_The task_
Print the listing below from its opening line through the line holding "RCA (cinch) (77, 1020)", both ends included.
─── Records shown
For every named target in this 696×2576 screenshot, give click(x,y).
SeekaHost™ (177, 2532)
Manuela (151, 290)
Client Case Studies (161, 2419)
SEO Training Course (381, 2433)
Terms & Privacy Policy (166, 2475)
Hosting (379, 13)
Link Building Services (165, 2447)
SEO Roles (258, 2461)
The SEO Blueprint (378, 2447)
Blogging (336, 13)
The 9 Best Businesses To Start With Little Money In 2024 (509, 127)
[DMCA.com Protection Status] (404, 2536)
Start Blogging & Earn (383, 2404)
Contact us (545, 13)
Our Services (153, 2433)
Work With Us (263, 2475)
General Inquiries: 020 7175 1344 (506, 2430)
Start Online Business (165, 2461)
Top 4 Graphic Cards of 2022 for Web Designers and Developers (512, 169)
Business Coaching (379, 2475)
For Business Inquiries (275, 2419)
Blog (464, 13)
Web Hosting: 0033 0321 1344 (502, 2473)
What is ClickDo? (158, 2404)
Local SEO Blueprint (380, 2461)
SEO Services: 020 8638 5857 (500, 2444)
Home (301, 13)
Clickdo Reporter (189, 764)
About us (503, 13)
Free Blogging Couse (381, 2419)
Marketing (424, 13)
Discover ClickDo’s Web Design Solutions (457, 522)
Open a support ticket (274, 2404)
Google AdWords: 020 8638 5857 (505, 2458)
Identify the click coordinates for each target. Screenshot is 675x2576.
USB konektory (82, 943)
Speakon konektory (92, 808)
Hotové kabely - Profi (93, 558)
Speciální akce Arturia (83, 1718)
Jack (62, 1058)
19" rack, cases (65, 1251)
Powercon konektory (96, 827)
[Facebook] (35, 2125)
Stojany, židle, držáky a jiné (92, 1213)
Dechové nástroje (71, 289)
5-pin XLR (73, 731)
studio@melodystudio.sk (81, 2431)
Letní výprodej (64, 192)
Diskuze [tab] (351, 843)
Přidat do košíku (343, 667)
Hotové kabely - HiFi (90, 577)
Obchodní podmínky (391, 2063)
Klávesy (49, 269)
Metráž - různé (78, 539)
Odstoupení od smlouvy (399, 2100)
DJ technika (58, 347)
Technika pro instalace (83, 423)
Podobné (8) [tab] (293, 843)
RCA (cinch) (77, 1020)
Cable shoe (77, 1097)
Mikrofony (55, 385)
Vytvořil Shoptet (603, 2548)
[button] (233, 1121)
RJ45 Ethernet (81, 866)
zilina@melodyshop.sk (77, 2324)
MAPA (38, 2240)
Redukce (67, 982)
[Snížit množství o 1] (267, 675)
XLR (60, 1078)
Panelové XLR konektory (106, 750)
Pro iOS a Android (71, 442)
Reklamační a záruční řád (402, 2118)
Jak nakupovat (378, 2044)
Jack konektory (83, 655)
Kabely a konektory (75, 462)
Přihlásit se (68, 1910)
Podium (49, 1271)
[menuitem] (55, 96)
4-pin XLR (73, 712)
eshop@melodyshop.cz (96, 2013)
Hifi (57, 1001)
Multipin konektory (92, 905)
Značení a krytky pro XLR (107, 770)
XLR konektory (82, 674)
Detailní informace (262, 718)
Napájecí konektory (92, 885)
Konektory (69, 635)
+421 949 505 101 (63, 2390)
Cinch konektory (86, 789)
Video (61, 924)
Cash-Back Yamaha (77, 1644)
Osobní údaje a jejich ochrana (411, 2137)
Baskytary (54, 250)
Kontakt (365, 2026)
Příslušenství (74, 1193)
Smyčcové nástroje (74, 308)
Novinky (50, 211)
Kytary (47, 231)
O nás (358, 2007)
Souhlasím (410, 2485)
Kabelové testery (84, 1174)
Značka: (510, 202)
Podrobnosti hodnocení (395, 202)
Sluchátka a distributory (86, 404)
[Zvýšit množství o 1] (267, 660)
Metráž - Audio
──────
_Exercise output_
For every named target in this 696×2576 screenshot, give click(x,y).
SeekaHost™ (177, 2532)
Manuela (151, 290)
Client Case Studies (161, 2419)
SEO Training Course (381, 2433)
Terms & Privacy Policy (166, 2475)
Hosting (379, 13)
Link Building Services (165, 2447)
SEO Roles (258, 2461)
The SEO Blueprint (378, 2447)
Blogging (336, 13)
The 9 Best Businesses To Start With Little Money In 2024 (509, 127)
[DMCA.com Protection Status] (404, 2536)
Start Blogging & Earn (383, 2404)
Contact us (545, 13)
Our Services (153, 2433)
Work With Us (263, 2475)
General Inquiries: 020 7175 1344 (506, 2430)
Start Online Business (165, 2461)
Top 4 Graphic Cards of 2022 for Web Designers and Developers (512, 169)
Business Coaching (379, 2475)
For Business Inquiries (275, 2419)
Blog (464, 13)
Web Hosting: 0033 0321 1344 (502, 2473)
What is ClickDo? (158, 2404)
Local SEO Blueprint (380, 2461)
SEO Services: 020 8638 5857 (500, 2444)
Home (301, 13)
Clickdo Reporter (189, 764)
About us (503, 13)
Free Blogging Couse (381, 2419)
Marketing (424, 13)
Discover ClickDo’s Web Design Solutions (457, 522)
Open a support ticket (274, 2404)
Google AdWords: 020 8638 5857 (505, 2458)
Identify the click coordinates for each target. Screenshot is 675x2576.
USB konektory (82, 943)
Speakon konektory (92, 808)
Hotové kabely - Profi (93, 558)
Speciální akce Arturia (83, 1718)
Jack (62, 1058)
19" rack, cases (65, 1251)
Powercon konektory (96, 827)
[Facebook] (35, 2125)
Stojany, židle, držáky a jiné (92, 1213)
Dechové nástroje (71, 289)
5-pin XLR (73, 731)
studio@melodystudio.sk (81, 2431)
Letní výprodej (64, 192)
Diskuze [tab] (351, 843)
Přidat do košíku (343, 667)
Hotové kabely - HiFi (90, 577)
Obchodní podmínky (391, 2063)
Klávesy (49, 269)
Metráž - různé (78, 539)
Odstoupení od smlouvy (399, 2100)
DJ technika (58, 347)
Technika pro instalace (83, 423)
Podobné (8) [tab] (293, 843)
RCA (cinch) (77, 1020)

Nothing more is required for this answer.